On 5 July 2007, The Scotsman reported on Hearts trying to sign Argentine duo Fernando Screpis and Damian Gimenez. Tucked into that report was the paragraph: “Several players have complained at Malofeev’s influence and training methods after the veteran was placed in charge of Hearts’ pre-season preparations. 

Stewart had been at Hibs when a delegation of players spoke to then chairman Rod Petrie about manager John Collins. Stewart remembered witnessing something similar going down that summer.

“If I am not mistaken a crowd of boys went to speak to Anatoly [Korobochka],” he said. “You got the sense he would actually listen and he knew when something was total nonsense. All the stuff with John Collins hadn’t happened and then this. ‘What the hell’s going on here?’

“This guy cannae come back and have any involvement. He didn’t hang about much longer and then he disappeared.”

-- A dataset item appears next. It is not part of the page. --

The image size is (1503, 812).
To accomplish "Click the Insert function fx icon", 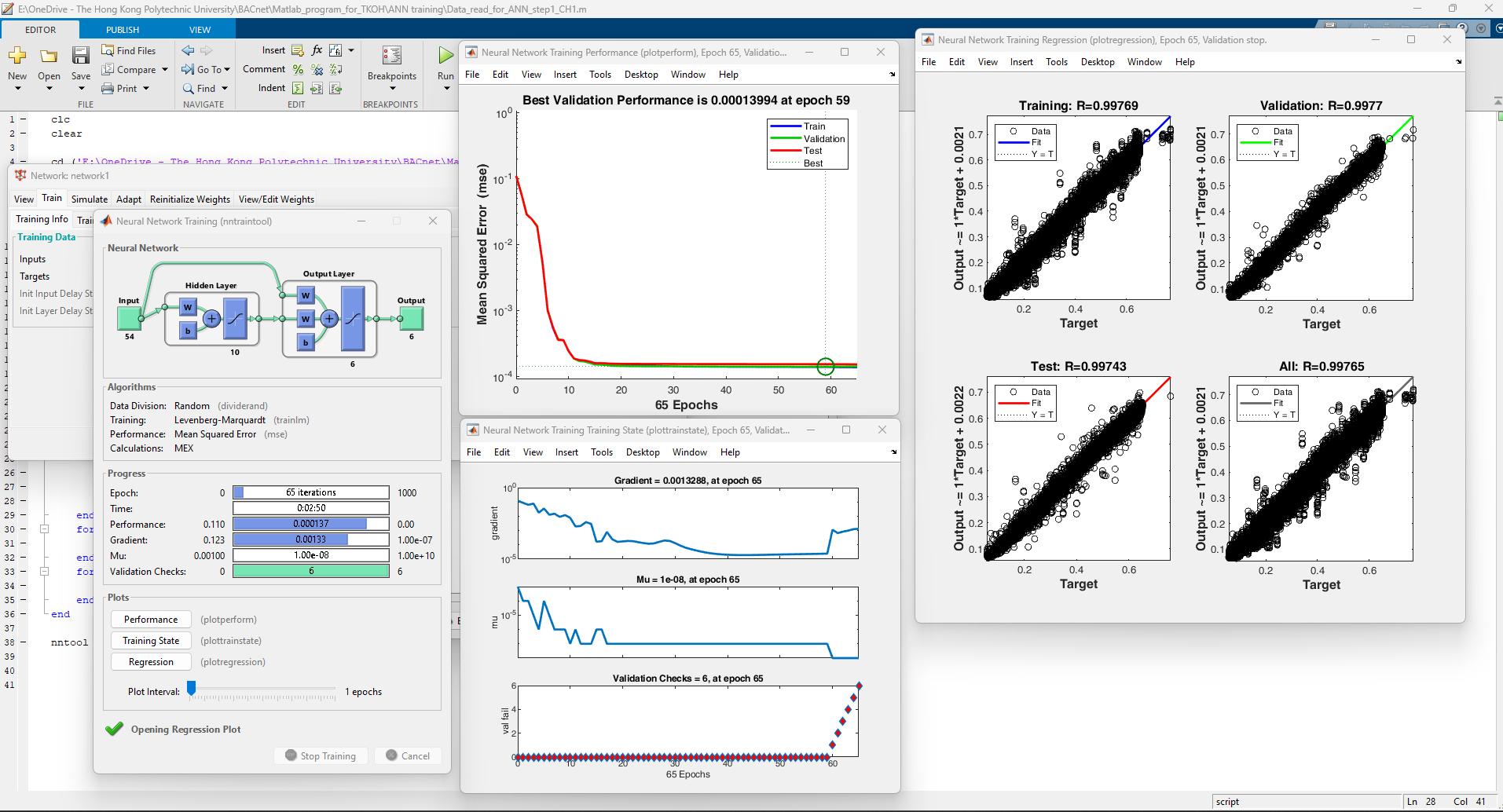I will pos(317,50).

After 12 months, a period which saw the team go from competing for a place in the Champions League to preparing for what would be the worst league season in 25 seasons, Malofeev would vanish. His next job was back in Lithuania but not at Kaunas. Managerial spells in Russia and Belarus would follow. In 2009 he led Dynamo St Petersburg to the West Zone title of the Russian third tier and promotion to the second division, winning manager of the year in the process. 

Now 81, he is still regarded as one of the greatest coaches of his generation in Eastern Europe. In Scotland, Malofeev will be remembered for his rants, his questionable tactics and outdated training sessions. And, of course, the most chaotic, dysfunctional and infamous interim spell in Heart of Midlothian history.